Hier soir, je me suis donc calée avec plaisir dans mon lit, pour découvrir cette histoire. J’ai tout de suite été séduite par les dessins de Sébastien Morice, leurs couleurs douces, puissantes et chaudes. On dirait presque des tableaux. Passé la douce rêverie des images, on entre vite dans le vif du sujet ; la guerre est déclarée, les hommes mobilisés et les femmes se retrouvent seules sur l’île avec pour seule figure masculine attractive le jeune Maël. Dans cette période de tension, on sent très vite que les personnages cherchent un rempart contre la peine et la solitude. Les ébats impromptus viennent apporter un peu de bonheur et de chaleur humaines.

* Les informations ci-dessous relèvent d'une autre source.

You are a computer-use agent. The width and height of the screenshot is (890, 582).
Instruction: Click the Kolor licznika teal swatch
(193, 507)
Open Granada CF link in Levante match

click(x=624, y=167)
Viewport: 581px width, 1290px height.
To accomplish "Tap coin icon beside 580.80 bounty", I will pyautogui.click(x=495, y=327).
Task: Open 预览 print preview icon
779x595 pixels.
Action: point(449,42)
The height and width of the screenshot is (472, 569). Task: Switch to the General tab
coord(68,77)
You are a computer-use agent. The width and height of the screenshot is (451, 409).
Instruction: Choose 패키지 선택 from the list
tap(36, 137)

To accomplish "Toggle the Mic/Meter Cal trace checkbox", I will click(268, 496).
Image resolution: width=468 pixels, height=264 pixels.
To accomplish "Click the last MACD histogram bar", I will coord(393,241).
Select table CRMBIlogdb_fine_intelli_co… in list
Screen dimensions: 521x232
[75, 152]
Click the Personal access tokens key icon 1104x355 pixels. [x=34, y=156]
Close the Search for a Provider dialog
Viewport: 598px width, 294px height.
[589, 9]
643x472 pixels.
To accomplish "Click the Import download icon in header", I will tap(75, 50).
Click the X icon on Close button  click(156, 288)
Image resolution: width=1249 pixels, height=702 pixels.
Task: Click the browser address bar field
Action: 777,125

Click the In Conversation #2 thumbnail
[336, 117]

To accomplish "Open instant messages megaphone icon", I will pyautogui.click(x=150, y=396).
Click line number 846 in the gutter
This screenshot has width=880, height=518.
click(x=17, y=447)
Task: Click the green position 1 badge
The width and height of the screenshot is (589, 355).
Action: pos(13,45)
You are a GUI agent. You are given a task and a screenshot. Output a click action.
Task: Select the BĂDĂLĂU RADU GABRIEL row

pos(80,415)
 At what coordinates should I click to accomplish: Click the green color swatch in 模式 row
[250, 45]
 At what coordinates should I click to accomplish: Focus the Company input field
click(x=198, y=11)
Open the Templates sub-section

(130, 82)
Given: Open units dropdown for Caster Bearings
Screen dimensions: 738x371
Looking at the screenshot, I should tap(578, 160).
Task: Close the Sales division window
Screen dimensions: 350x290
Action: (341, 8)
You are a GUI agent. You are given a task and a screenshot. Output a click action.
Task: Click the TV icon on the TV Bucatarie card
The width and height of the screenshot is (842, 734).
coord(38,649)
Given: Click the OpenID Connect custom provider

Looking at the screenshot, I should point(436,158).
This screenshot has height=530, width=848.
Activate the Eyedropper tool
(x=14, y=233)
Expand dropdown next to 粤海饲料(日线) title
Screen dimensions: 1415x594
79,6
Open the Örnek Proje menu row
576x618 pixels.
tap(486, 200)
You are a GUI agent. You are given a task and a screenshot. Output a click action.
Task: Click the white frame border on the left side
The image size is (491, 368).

Après tout, pourquoi se priver de plaisir puisque la vie tient à si peu de choses ?
En quelque sorte, Carpe Diem est le leitmotiv de cette histoire. Pourtant, j’ai eu beaucoup de mal à prendre un partie pris dans ce récit.
J’ai été à la fois prise de pitié pour le personnage de Maël, cet ” infirme” dont tout le monde se moque et qui cherche à prendre sa revanche sur la vie en se rendant utile pour sa partie. On le voit petit à petit prendre confiance en lui, déployer ses charmes. Dans les premières planches, le personnage semble sympathique et touchant, bien que complètement déconnecté des réalités de la guerre. Les quelques scènes du front tranchent d’ailleurs terriblement avec la quiétude qui règne sur l’île. Puis, au fil de ses conquêtes, Maël se révèle être un véritable manipulateur, prêt à trafiquer le contenu des lettres qu’il distribue pour s’attirer encore davantage les faveurs de ces dames. J’ai été révoltée par ce comportement ouvertement opportuniste, au fil duquel on voit se dessiner une personnalité profondément amère et haineuse.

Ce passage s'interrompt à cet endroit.